4.2 Study limitations
The findings of this study have to be seen in light of some limitations. The first is the variable length of treatment for each patient. Depending on the referral pathway, patients may have presented at a various stage of the clinical course of disease. In addition, each case received a different treatment regimen before referral. The diversity of interventions used in general practices has been previously reflected in data provided by the General Practice Research Database (GPRD) (4) and it has been demonstrated in our data (Chart 1). The second limitation concerns recording of possible side effects of fluticasone propionate. Although we did not systematically ask for side effects in our follow ups, none of our patients raised any concerns. The systemic bioavailability at 2400μg daily dose is estimated to be very low (0.06%). (11) Given the fact that fluticasone propionate was prescribed topically to the skin, not mucosa, the systemic bioavailability is likely to be lower than the figure cited above. Hence, it can be concluded that fluticasone propionate is likely to produce very small systemic exposures to steroids, and have a low potential for systemic side effects when administered topically to ears at 200μg daily dose. The last limitation is the restricted number of patients and those lost to follow up. It may be argued that the small sample size may over-estimate the magnitude of the association observed.
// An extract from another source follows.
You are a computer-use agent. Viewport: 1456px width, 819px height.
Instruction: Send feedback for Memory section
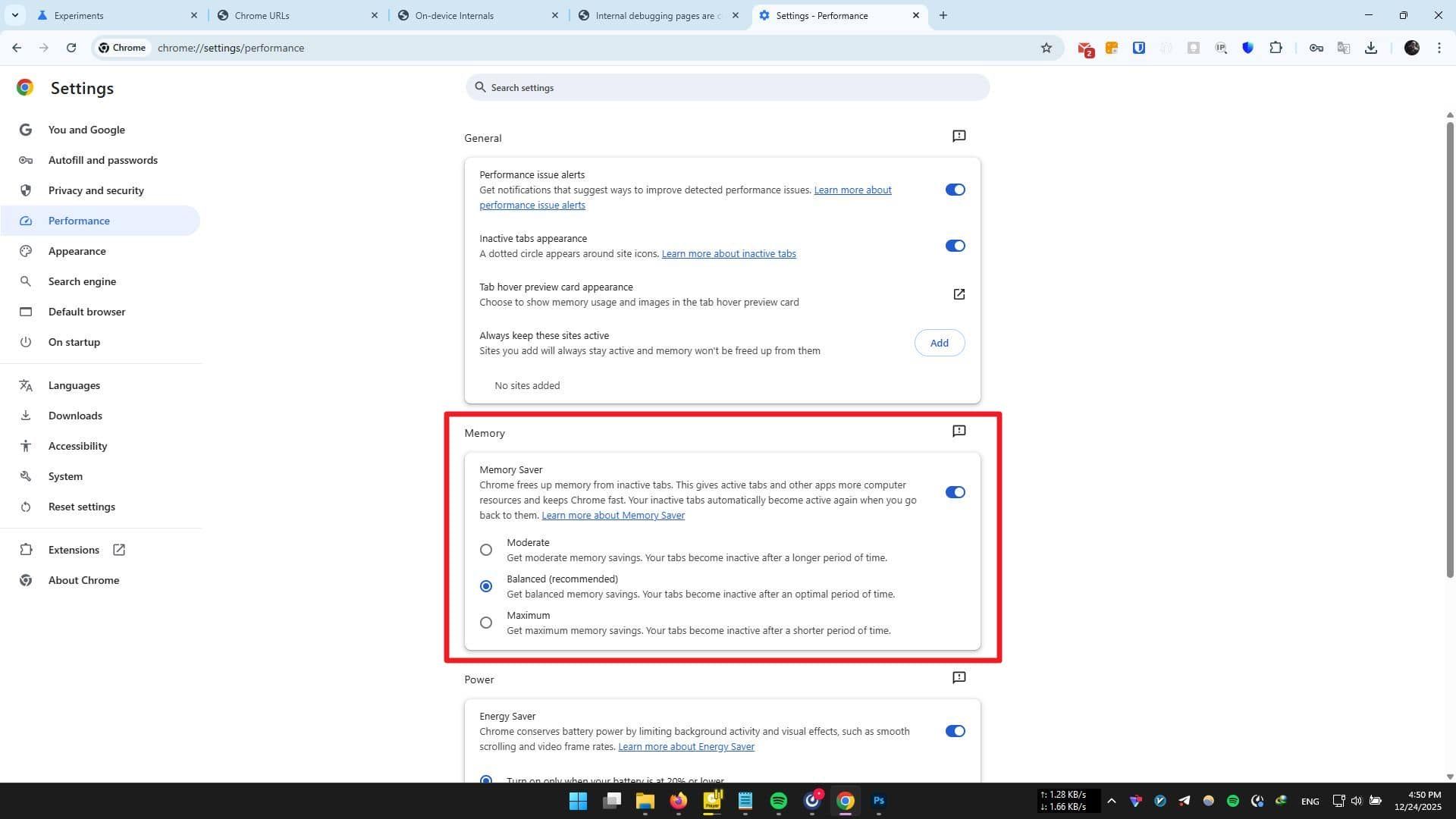click(x=959, y=431)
While recognising the limitations to our project, we believe that fluticasone propionate offers promise within a domain notoriously difficult to treat. There is no specific advice in guidelines regarding the choice of corticosteroids in chronic cases of otitis externa. (1,9) Also, the literature review reveals no previous study that has assessed the effectiveness of fluticasone propionate, or any other corticosteroid, for treatment of COE. In any future study, a larger sample size will be required, along with a recording of detailed clinical features including any concurrent disease modalities, side effects and social factors. Considering the size of the problem (7,8), we believe the clinical practice in the field of otolaryngology will benefit from a prospective study that allows randomized head-to-head comparison for efficacy and safety of fluticasone propionate, in chronic cases of otitis externa.

Conclusion

Chronic otitis externa is often a recalcitrant problem and a challenge for the attending doctor. In the absence of guideline recommendations regarding the choice of corticosteroids for chronic otitis externa, we present a case-series demonstrating the potential benefit of fluticasone propionate. All patients (20/20) who returned to the follow up showed resolution of symptoms, having previously failed with a multitude of conventional management options. We did have some limitations which we hope could be analysed further with a more robustly designed study, however the use of Flixonase® is an exciting and potentially important tool in the arsenal of the otolaryngologist.